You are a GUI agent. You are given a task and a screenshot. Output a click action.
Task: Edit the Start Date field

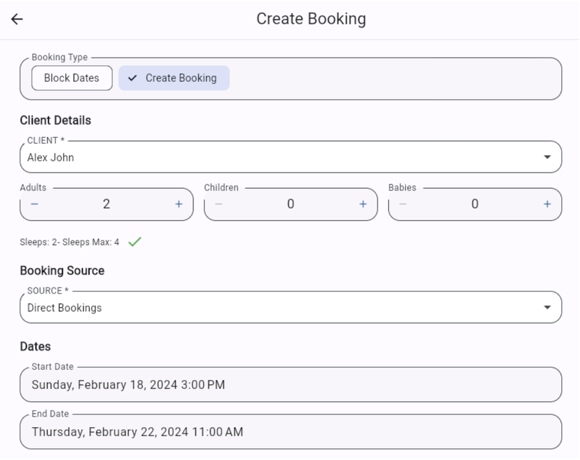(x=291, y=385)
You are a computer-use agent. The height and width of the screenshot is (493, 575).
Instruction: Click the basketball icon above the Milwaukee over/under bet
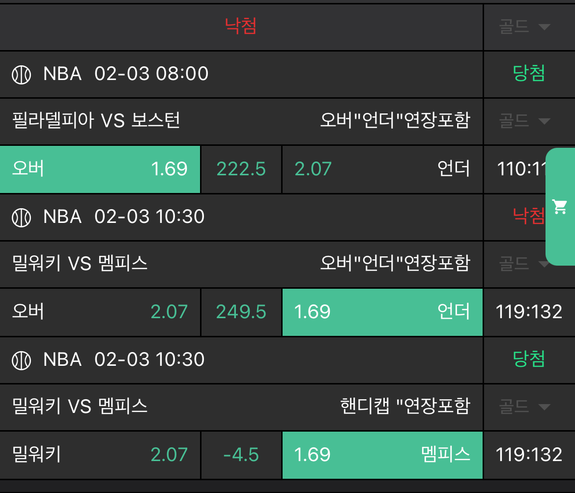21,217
◆ ◆ ◆ ◆
Problem:
An exact reproduction of the lines from the line containing "Task: Edit the Start Date field" through the end of the listing above is needed; pictures stay out.

Response for this exercise:
Task: Edit the Start Date field

(x=291, y=385)
You are a computer-use agent. The height and width of the screenshot is (493, 575).
Instruction: Click the basketball icon above the Milwaukee over/under bet
21,217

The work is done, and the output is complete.